Clinical and Epidemiological Information Required for Lyme Disease Surveillance in a Low-Incidence State, California 2011–2017. Brummitt et al. 2024. Vector-Borne and Zoonotic Diseases [ahead of print]. https://doi.org/10.1089/vbz.2024.0043
Abstract [shortened]: Background: Between January 1, 2011, and December 31, 2017, over 12,000 case reports of Lyme disease (LD) were submitted to the California Reportable Disease Information Exchange for further investigation. The number of case reports has tripled compared to previous years, emphasizing the need for efficient estimation and classification methods. We evaluated whether estimation procedures can be implemented in a low-incidence state such as California to correctly classify a case of LD.
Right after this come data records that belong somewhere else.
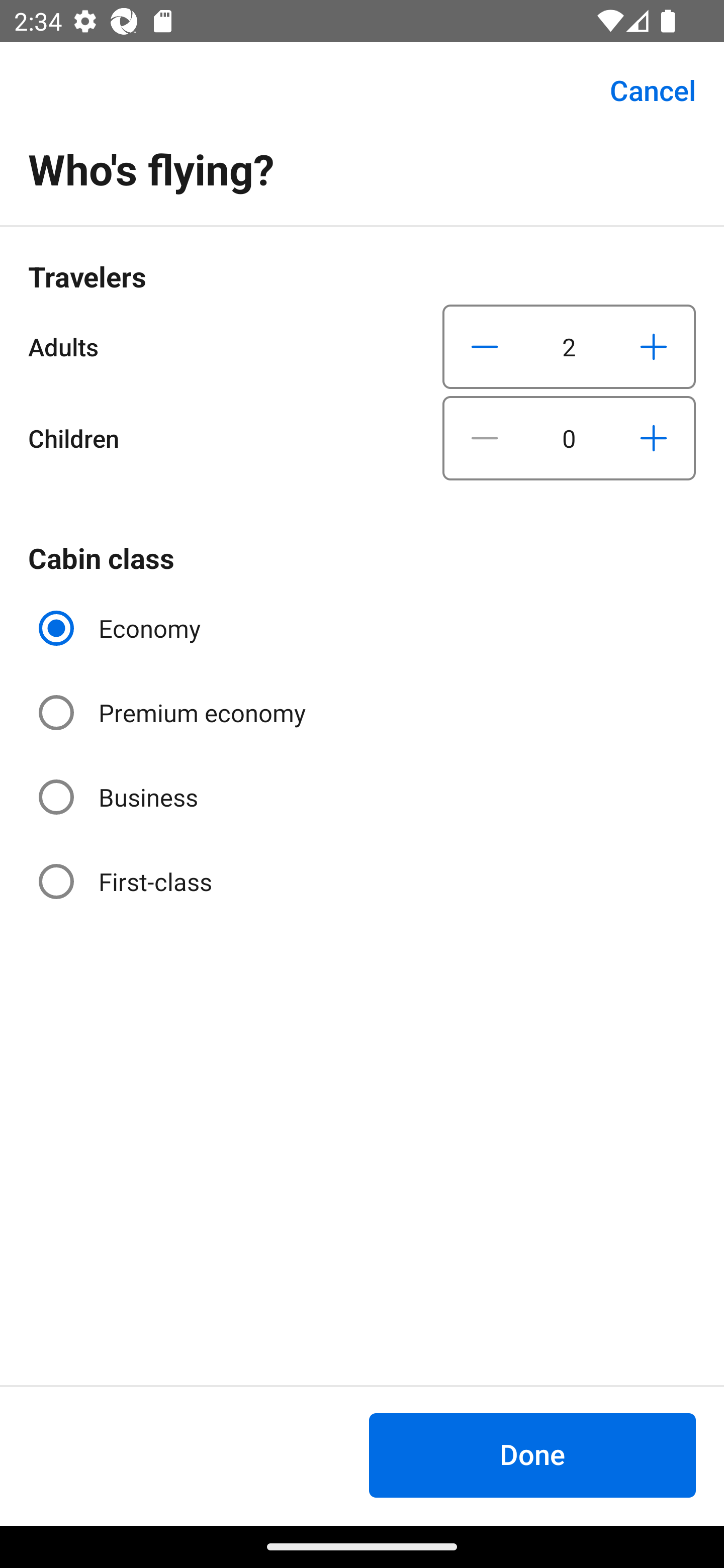
Cancel (641, 90)
Decrease (484, 346)
Increase (653, 346)
Decrease (484, 437)
Increase (653, 437)
Economy (121, 628)
Premium economy (174, 712)
Business (120, 796)
First-class (126, 880)
Done (532, 1454)
Given the description of an element on the screen output the (x, y) to click on. 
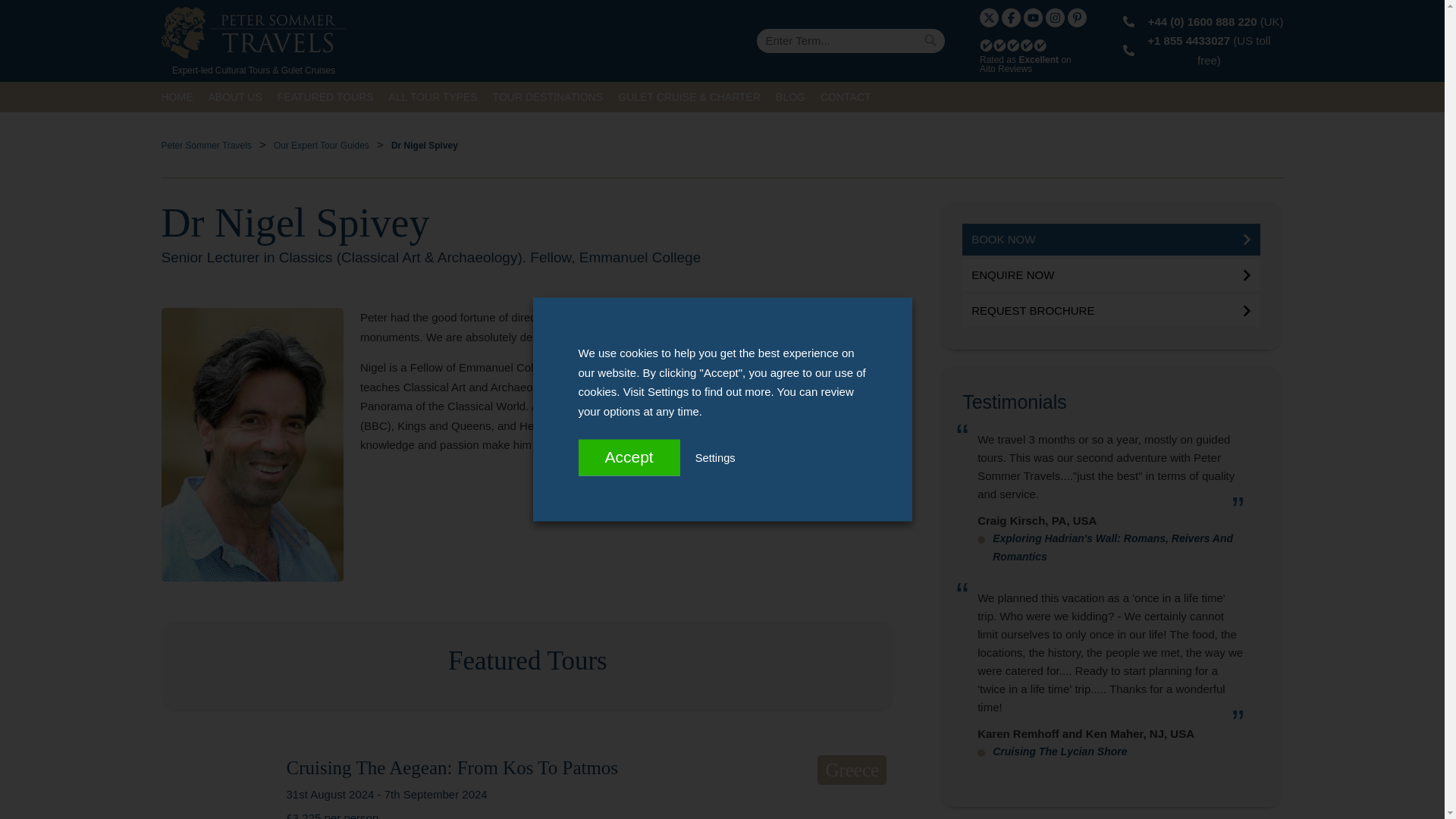
Join in the conversation with Peter Sommer Travels on X (988, 17)
Peter Sommer Travels logo (253, 32)
Cruising the Aegean: From Kos to Patmos (211, 787)
Follow Peter Sommer Travels on Facebook (1010, 17)
Travel videos from Peter Sommer Travels on You Tube (1032, 17)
Objective: This study identified whether a minimum number of variables was sufficient to reliably classify LD cases in California and potentially reduce workload. Methods: To determine the relative value of diagnostic information, we compared five candidate logistic regression models that were used to classify cases based on information that varied in its degree of difficulty for collection. Results: Our results showed that automatically reported data were not sufficient, additional information such as a patient’s clinical presentation and travel history were necessary to improve the sensitivity of the models. Conclusion: This study demonstrated that both clinical and travel information were required to accurately classify a case of LD in California.
Note: These results were critical to interpret data from a passive case surveillance system to identify areas of high risk endemic transmission.